Victoria Butler, mestra-destiladora da Uncle Nearest - e descendente direta de Nearest Green - Reprodução/Instagram
Victoria Butler, mestra-destiladora da Uncle Nearest - e descendente direta de Nearest Green Imagem: Reprodução/Instagram

Felipe van Deursen

Colaboração para Nossa

08/03/2023 04h00

Nathan Green, chamado por todos de Nearest, era um trabalhador escravizado na fazenda de um sujeito chamado Dan Call, no Tennessee de meados do século 19. Gostava de passar os fins de tarde sentado em rodas animadas, tocando rabeca até tarde.

Não era lá muito bom no instrumento, mas se esforçava nas canções que falavam da opressão e da depravação vivida por tantos como ele. Esses "spirituals" eram músicas de lamento e sonho de salvação que dariam origem ao blues. Green era bom contador de histórias. A meninada que o cercava o chamava de tio Nearis.

- _O que fazer_:
Reescreva o texto sobre Nearest Green desde "Colaboração para Nossa" até "rabeca até tarde.", inclusive, substituindo "rabeca" por "violino". Os registros não entram em nada disto.

- _Material fornecido_:

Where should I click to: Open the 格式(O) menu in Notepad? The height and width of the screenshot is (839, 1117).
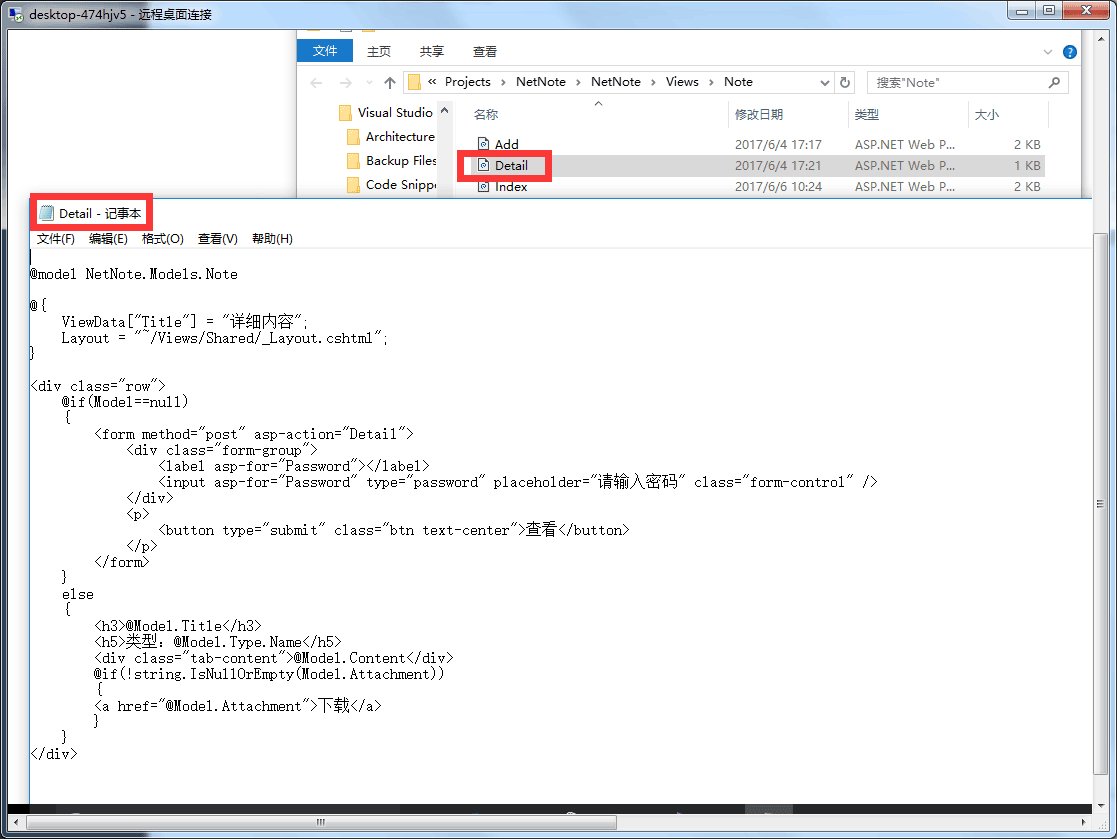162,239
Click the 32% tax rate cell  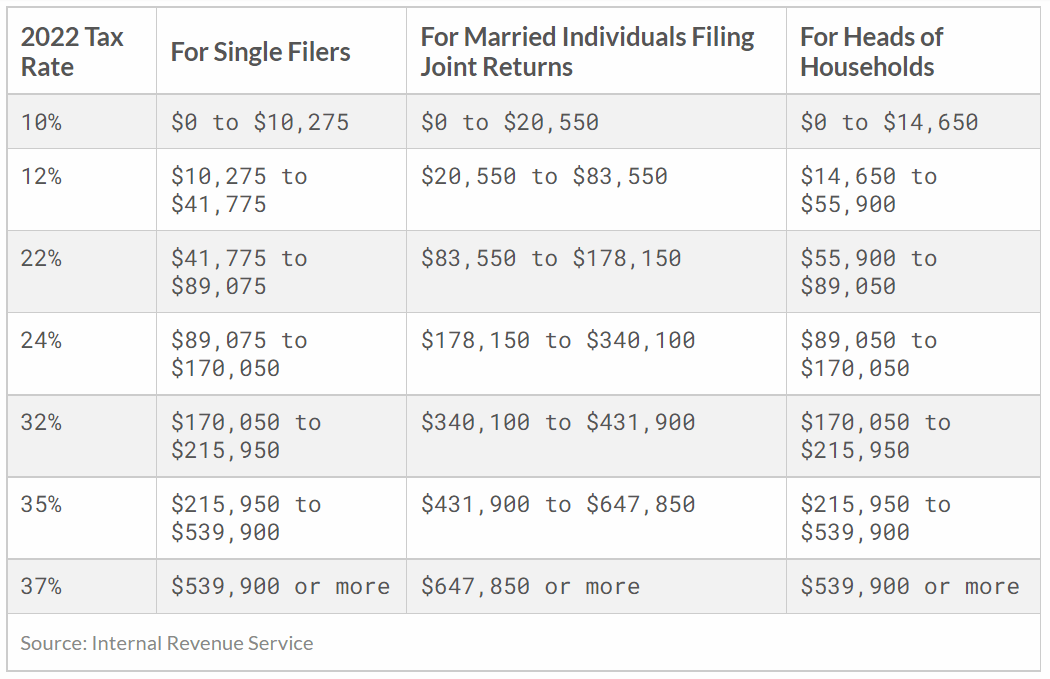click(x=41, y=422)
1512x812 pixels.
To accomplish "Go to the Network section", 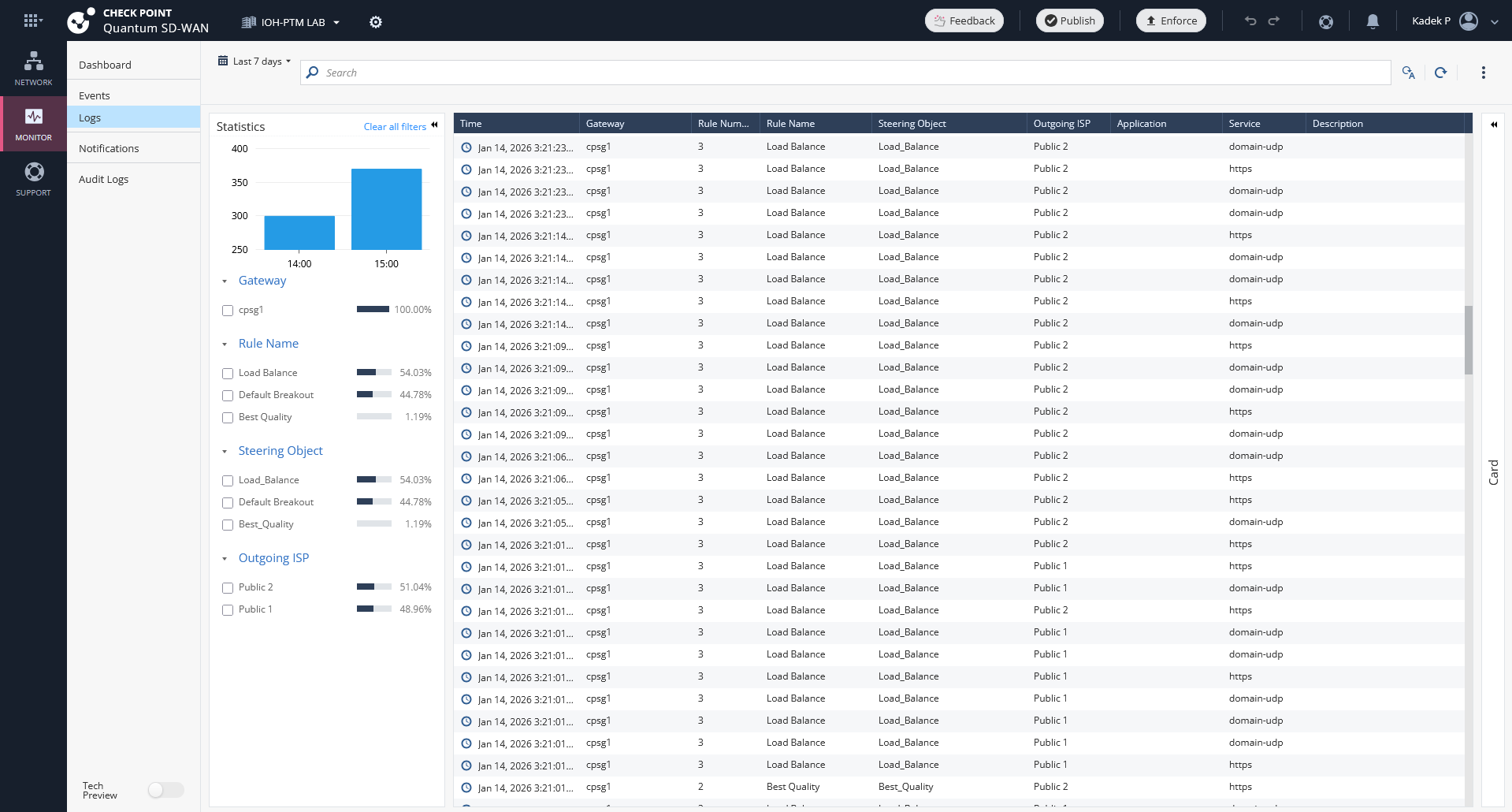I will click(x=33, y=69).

- _Solução da tarefa_:
Colaboração para Nossa

08/03/2023 04h00

Nathan Green, chamado por todos de Nearest, era um trabalhador escravizado na fazenda de um sujeito chamado Dan Call, no Tennessee de meados do século 19. Gostava de passar os fins de tarde sentado em rodas animadas, tocando violino até tarde.